Quote Originally Posted by Steve the Planner View Post
Reconstruction Under Fire: Unifying Civil and Military Counterinsurgency

http://search.rand.org/search?v%3Apr...tion&Go=Search

Almost frightening where it is not bewildering.

First, their versoin of COIN extends all the way past econimc development to pure nation-building---no breaks in the cycle, no hand-offs, no cycles.

Clear, hold and build, according to this report, must not be sequential, ie, Clear+Hold+Build= Clear. As a practical matter, they are all one thing, and clearing is not complete until holding and building is complete.

Key finding is that there is abundant resource for COIN execution, but that security prevents implementation. Thus, civilians must become "risk tolerant."

To assure security for major projects like building hospitals (versus quick hits like a soccer field), there needs to be a better system of threat reduction and QRFs.

Excuse me, but opening a hospital is a pretty time consuming and complex development, staffing and resourcing activity.
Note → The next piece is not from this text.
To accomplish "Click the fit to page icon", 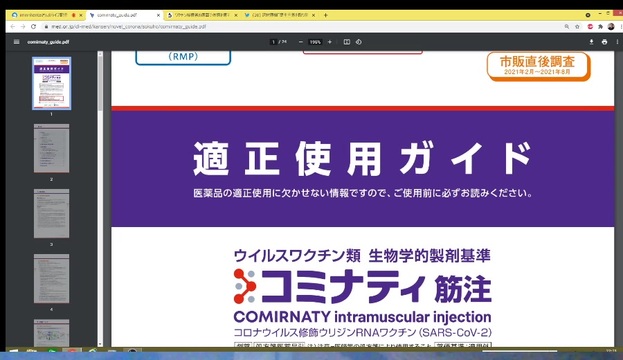I will [x=346, y=42].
I believe they are actually suggesting that this work should be done under fire, with civilians learning to tolerate greater risk to fire.

In Iraq, even if we could get a clinic built, getting it staffed and supplied was a completely separate challenge all by itself. How does that work in Afghanistan?

Who writes this stuff?
I thought some of the points were good, some bad. They're trying to address the security issue- Good on them; however, I dislike many over the overgeneralizations. Anytime one talks about a controversial subject and begins with "it is widely agreed that..," they usually lose my attention. We have a lot of untested theorems circulating right now.
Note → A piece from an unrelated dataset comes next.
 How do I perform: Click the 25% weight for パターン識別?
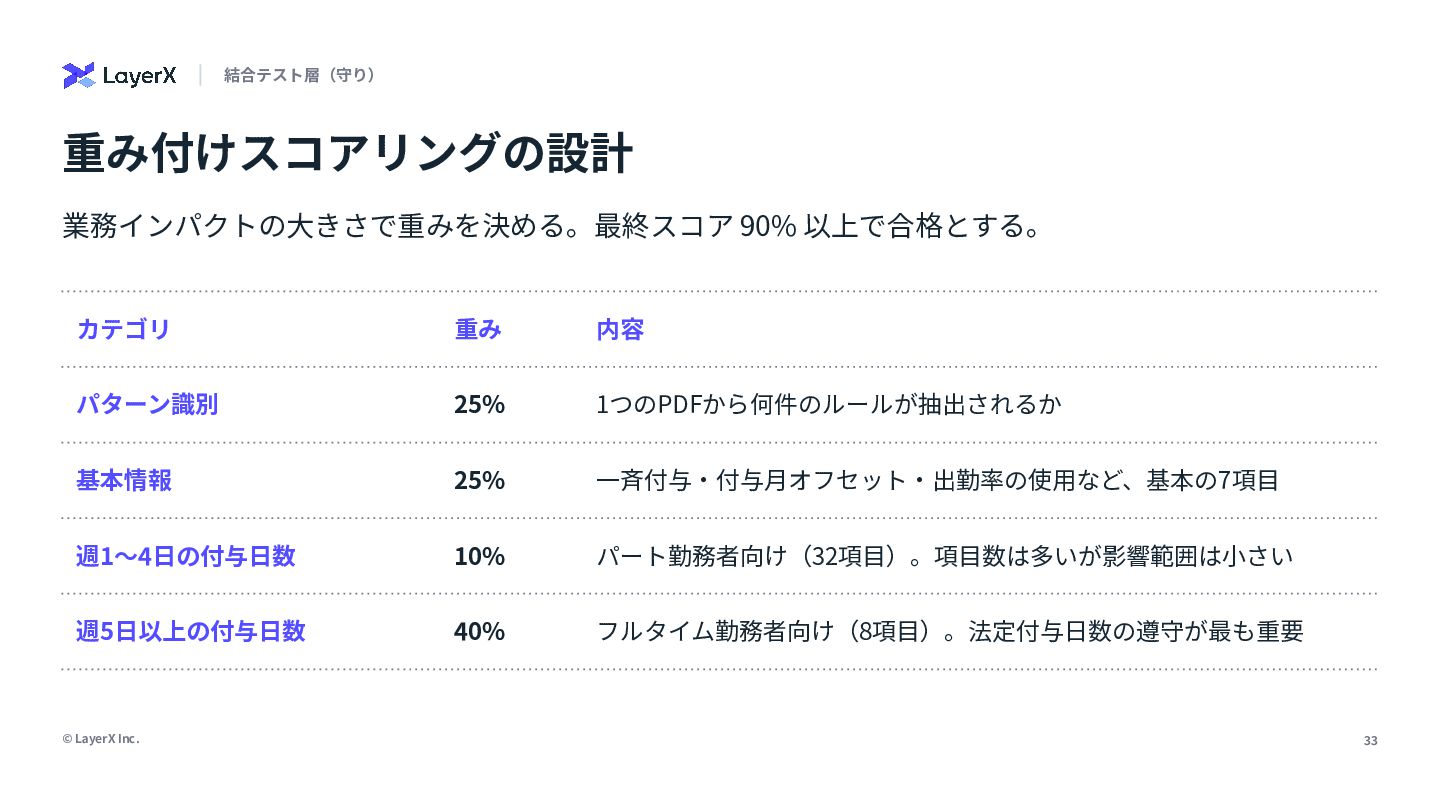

One common element that I find missing in many of these reports is assuming what the local populace needs instead of asking. Here's an example of how I learned this through blunt trauma.
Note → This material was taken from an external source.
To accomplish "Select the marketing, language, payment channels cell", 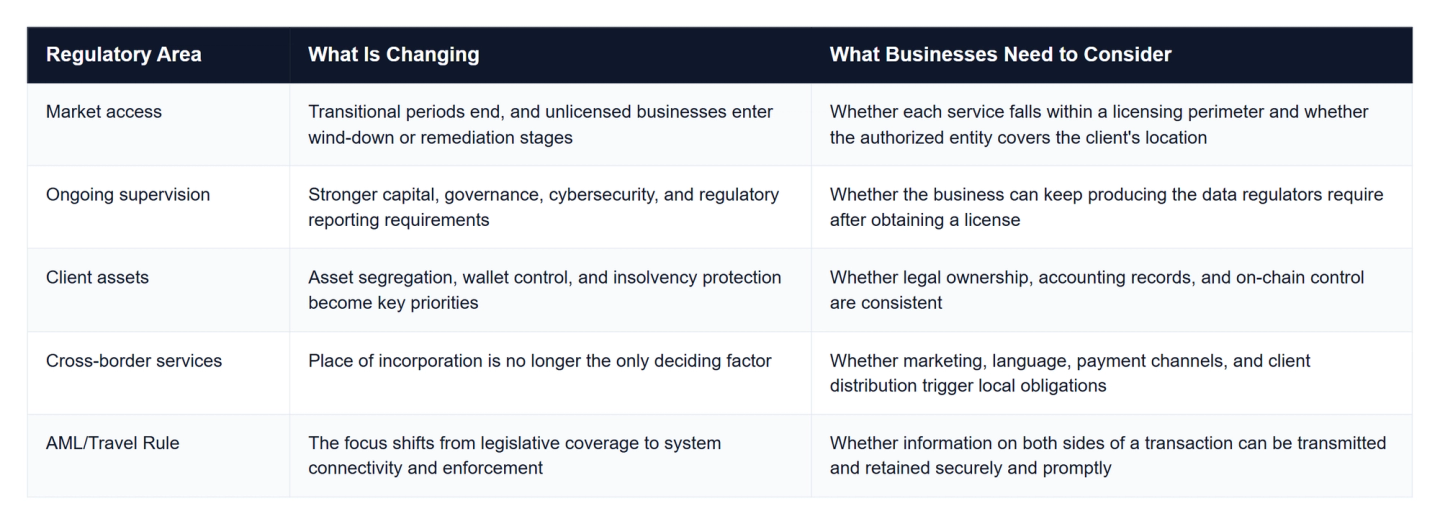I will point(1112,374).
In Zaganiyah back in June 2007, we started seeing great strides in security. I wanted to begin lifting many of the blocking positions, curfews, and other emergency measures to begin transitioning into "hold and build." We started planning and resourcing for project money for clinics ($150,000) and schools ($200,000).

Before we executed my brilliant plan, a local came by to talk to us at the patrol base. He stated that he was a doctor, a clinic already existed, and all he needed was some soldiers to provide security, medical supplies, and a salary to pay him and his nurses. I looked at him dumbfounded. I was like, "that's it?"

The clinic was up and running the next week at a cost of less than $3000. The IA pulled security, our medics ordered extra CL VIII supplies, and some cash got the doctor back in business.

Same answer with the schools. The lesson I learned was to always ask the people that live in the area how best to help them instead of planning up grand schemes in a vacuum.